Given entries.
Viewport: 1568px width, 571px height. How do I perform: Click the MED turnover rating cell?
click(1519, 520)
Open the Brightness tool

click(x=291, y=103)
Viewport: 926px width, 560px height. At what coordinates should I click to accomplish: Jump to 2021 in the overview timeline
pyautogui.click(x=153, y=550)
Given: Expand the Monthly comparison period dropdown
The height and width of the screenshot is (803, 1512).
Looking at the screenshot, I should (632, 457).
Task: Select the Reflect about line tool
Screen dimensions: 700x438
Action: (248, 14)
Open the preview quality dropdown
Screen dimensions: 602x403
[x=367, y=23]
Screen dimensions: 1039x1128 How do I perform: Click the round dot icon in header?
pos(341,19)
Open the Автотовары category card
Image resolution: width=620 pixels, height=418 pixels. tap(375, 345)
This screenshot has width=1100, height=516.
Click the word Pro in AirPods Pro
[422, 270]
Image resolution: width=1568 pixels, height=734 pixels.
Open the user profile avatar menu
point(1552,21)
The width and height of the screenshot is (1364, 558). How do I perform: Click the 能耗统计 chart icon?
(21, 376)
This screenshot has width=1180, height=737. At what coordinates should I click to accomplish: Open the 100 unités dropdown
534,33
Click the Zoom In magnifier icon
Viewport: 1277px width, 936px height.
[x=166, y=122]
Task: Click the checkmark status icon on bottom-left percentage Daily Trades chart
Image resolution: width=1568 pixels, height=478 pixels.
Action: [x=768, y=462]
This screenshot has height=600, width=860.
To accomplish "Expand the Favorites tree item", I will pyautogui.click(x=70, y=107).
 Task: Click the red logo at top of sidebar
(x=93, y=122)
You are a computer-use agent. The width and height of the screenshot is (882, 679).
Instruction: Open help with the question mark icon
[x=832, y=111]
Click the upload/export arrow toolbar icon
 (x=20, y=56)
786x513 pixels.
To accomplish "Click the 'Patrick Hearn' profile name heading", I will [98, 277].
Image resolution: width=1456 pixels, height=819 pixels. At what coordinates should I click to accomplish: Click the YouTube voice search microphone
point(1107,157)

Work instruction. The range begins at the line containing "Click the upload/export arrow toolbar icon" and ends at the last line of the entries; reproduce it exactly.

Solution to this exercise.
Click the upload/export arrow toolbar icon
 (x=20, y=56)
786x513 pixels.
To accomplish "Click the 'Patrick Hearn' profile name heading", I will [98, 277].
Image resolution: width=1456 pixels, height=819 pixels. At what coordinates should I click to accomplish: Click the YouTube voice search microphone
point(1107,157)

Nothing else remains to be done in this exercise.